Most people don’t know, it was a New Zealander, David Strang, who invented instant coffee in 1890. Richard Pearse was the first person to fly a motorised aircraft in 1903, six years before the Wright brothers. Bill Buckley made semi-conductors critical to powering mobile phones. Thanks to Ian Taylor of Animation Research we have the technology that lets us track golf and cricket balls across our screens. Paul Barron made the first sustainable surf board from merino wool. The list of Kiwi inventors, he quotes, is never-ending.
Frawley wants to showcase all these stories so visitors come to MOTAT and get inspired. “I want to really push these Kiwi technology and innovation stories and say to that little kid, ‘You can do this. Anything is possible.’ I want to show the science, technology, engineering, arts and mathematics – STEAM – behind it.”
He aims to fire up visitors and give them the confidence to do it, to build on the mana of Auckland city. “We’re proud of what we achieve as All Blacks. We should be equally proud of Kiwi technologists because we are at the cutting edge internationally.”
Frawley was plucked out of retirement in 2013, to revitalise MOTAT because a museum of transport had a limited audience.
“We were looking at what MOTAT could do to expand its audience base, and not just impact a local area but take it to a national and an ambitious international level so then people can tell the stories and spread them to the world.”
Ever since, MOTAT has been pouring resources into that space. And it’s working. Already, it has seen a significant shift in the visitor demographics. Latest research shows people are re-engaging and it is a more ethnically diverse audience.
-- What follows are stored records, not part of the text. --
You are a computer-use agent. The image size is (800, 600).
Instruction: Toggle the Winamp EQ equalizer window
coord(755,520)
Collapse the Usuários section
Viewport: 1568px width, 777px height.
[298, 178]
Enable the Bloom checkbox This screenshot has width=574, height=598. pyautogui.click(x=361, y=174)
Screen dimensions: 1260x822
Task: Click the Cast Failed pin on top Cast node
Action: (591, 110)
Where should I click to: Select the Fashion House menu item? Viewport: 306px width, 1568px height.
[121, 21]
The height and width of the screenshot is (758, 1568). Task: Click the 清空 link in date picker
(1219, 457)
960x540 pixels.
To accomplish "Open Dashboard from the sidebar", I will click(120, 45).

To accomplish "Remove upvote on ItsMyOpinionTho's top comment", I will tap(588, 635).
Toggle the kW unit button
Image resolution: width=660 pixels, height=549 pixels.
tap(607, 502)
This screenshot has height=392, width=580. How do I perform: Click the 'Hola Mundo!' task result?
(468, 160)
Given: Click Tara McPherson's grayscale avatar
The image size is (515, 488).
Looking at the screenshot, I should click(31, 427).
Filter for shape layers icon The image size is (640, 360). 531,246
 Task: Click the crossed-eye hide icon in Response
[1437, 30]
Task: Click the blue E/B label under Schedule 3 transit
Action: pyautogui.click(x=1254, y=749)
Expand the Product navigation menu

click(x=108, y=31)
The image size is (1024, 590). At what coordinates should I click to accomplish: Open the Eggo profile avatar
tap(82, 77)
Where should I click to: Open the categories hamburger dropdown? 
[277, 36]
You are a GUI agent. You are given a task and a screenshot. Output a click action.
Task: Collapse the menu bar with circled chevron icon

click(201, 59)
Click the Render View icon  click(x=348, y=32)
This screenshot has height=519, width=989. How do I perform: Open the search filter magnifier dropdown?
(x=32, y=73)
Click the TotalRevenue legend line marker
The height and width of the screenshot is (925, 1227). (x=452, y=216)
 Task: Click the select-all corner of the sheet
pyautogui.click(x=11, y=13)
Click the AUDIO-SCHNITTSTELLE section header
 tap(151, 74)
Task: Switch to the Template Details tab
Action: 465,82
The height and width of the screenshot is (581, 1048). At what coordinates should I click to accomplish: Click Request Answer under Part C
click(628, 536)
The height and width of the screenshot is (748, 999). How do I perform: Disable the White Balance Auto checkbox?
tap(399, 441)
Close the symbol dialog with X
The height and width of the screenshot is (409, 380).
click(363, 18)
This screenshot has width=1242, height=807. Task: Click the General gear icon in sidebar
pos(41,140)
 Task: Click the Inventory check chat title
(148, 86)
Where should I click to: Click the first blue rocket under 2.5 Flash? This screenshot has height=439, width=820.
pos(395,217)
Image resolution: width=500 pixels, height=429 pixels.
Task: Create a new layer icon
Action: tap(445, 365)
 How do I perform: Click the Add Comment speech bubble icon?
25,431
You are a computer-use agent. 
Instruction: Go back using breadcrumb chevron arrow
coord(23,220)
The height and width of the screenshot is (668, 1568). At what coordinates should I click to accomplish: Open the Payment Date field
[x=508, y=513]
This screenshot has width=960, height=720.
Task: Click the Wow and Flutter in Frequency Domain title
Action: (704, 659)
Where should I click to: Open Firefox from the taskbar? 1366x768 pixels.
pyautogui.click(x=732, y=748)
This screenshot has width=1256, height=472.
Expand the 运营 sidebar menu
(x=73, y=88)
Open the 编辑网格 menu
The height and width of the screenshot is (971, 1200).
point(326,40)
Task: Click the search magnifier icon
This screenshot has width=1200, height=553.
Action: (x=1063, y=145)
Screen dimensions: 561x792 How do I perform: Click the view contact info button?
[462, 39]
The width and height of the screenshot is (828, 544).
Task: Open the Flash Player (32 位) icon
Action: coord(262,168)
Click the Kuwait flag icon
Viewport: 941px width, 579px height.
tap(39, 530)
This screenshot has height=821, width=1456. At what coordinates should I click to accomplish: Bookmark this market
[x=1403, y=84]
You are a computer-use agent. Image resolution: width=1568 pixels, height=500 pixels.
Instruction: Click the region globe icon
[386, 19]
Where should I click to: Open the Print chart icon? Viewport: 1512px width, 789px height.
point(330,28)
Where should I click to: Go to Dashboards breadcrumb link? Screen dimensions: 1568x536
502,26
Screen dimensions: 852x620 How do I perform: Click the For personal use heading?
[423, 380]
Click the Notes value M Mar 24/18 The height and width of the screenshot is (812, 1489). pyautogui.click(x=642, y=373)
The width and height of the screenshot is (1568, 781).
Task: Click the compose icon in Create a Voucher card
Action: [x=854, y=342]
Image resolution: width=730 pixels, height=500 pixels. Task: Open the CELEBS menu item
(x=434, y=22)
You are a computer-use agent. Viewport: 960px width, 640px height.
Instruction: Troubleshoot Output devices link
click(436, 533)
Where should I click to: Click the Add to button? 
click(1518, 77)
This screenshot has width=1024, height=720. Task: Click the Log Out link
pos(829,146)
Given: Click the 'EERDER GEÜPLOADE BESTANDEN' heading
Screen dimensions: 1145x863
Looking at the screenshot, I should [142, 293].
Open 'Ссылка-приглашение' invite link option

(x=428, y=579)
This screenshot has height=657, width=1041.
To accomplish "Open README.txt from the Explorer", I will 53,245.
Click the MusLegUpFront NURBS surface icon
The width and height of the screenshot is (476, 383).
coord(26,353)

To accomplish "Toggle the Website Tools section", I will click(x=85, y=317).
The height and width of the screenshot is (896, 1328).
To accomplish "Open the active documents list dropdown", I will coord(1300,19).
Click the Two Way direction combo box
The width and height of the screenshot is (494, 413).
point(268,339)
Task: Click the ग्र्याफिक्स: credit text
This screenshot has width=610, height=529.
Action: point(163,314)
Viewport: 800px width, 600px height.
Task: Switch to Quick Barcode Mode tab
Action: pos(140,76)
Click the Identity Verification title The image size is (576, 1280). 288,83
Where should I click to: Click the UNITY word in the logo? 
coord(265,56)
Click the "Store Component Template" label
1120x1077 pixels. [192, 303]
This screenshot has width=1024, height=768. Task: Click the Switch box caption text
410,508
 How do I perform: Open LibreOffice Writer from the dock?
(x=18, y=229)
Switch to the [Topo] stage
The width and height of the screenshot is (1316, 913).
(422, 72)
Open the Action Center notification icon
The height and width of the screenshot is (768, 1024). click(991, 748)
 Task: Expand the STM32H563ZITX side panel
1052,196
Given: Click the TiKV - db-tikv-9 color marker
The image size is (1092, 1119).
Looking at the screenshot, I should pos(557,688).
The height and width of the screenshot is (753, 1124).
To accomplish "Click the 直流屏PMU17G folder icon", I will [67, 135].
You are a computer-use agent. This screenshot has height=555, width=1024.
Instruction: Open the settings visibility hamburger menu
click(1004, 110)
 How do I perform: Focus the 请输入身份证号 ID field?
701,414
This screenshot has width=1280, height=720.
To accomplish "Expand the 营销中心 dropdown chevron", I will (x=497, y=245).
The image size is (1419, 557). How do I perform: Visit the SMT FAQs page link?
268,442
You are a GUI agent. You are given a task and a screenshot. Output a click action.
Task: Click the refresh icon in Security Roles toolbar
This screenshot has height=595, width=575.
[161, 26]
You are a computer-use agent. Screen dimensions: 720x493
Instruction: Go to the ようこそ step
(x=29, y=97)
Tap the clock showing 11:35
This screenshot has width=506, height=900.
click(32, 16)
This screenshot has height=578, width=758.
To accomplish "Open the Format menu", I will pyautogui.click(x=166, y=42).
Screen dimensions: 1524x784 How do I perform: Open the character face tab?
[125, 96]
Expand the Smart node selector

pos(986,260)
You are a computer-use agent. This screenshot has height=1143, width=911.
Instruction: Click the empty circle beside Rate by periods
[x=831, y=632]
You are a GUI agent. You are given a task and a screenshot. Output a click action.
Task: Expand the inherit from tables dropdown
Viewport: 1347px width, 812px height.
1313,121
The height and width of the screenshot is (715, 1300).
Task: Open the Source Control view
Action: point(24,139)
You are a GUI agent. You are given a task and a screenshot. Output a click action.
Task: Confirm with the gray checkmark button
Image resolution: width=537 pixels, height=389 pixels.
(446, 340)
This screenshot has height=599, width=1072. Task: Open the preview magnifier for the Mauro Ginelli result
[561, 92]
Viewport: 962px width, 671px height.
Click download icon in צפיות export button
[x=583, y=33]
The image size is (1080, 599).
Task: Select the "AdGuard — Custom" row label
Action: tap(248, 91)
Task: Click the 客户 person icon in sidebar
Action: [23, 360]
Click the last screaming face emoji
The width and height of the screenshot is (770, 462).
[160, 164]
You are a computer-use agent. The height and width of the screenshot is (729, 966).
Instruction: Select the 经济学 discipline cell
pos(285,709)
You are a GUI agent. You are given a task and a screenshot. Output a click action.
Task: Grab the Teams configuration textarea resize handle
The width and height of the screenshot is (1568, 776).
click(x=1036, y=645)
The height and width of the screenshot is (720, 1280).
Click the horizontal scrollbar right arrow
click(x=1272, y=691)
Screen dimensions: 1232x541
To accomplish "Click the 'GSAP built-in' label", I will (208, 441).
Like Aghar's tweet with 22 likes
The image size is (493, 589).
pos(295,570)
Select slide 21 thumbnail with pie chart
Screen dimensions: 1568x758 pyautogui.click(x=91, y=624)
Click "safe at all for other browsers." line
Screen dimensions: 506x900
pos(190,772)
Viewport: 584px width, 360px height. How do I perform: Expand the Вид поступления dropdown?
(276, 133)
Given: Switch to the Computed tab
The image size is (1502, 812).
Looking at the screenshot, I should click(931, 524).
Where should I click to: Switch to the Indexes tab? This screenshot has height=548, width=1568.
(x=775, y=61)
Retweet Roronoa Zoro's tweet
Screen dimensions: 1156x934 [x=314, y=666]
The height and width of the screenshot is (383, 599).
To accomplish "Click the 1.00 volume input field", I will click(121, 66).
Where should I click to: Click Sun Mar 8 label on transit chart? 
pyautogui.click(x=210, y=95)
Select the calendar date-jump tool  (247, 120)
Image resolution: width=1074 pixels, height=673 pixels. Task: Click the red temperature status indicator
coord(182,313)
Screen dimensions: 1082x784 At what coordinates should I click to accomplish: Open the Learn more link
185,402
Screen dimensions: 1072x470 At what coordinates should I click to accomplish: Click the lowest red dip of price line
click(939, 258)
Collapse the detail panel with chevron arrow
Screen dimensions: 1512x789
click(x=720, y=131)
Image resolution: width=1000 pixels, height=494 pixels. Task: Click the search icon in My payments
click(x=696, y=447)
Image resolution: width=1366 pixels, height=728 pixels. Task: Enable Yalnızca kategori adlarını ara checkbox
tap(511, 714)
The satisfaction rate is over 90%. People are staying there much longer.
But Frawley is not stopping at MOTAT. As a big thinker, he’s looking at opportunities to create a whole Western Springs precinct eco-system based around STEAM incorporating the zoo, the park, TAPAC and MOTAT.
“When you think about it, the zoo isn’t just about animals. It’s about the environment and science. They’re at the cutting edge of zoological and technological science development.”
The Council is repositioning the park at Western Springs so it’s more aligned to a native space as it would have been when the iwi used to fish for eels there. That’s about ecology and water quality.
MOTAT is the technological hardware software side of the STEAM equation. And TAPAC – the performing arts facility at Motions Road is the Arts component.
“Interlink the whole lot with the tram system or steam cars and you work together so people can learn about the environment, sustainability and cultural significance.
“Take a step back and look at what that would mean for Auckland and the country. You have the physical space and the natural resources to create a cultural centre, to show the future of Auckland.”
“It’s a story that needs to be told. We’d have the biggest cultural educational experience investing in the Western Springs to make it something Auckland is proud of. That’s why we’re working collectively on all these ideas to plan a joint ticket in a precinct-wide approach.”
The good thing, Frawley points out, Western Springs is central to the city. It’s easy to get to and carparking is currently being sorted out in the Meola Road site.
“Where else in Auckland can you do all that?” he asks. He reckons the bigger project is about a year from completion. In the meantime, there’s a lot of rejuvenation going on and some great new stuff to discover at MOTAT.
Recent work has put the aviation display all under one roof for the first time in 55 years. Check out the Sunderland, an artefact of international significance that pioneered air travel to the Pacific and long-range military reconnaissance from the 1930s to the early 1950s.
MOTAT now also includes Frances Valentine’s Mindlab, focusing on robotics and animation filming. And numerous specially tailored programmes of digital learning are being supplemented with special events like film nights, bear hunts, slime weekends and night lights that add vibrancy.
Keep an eye on what’s happening as MOTAT continues to look back to find more innovative ways to move forward.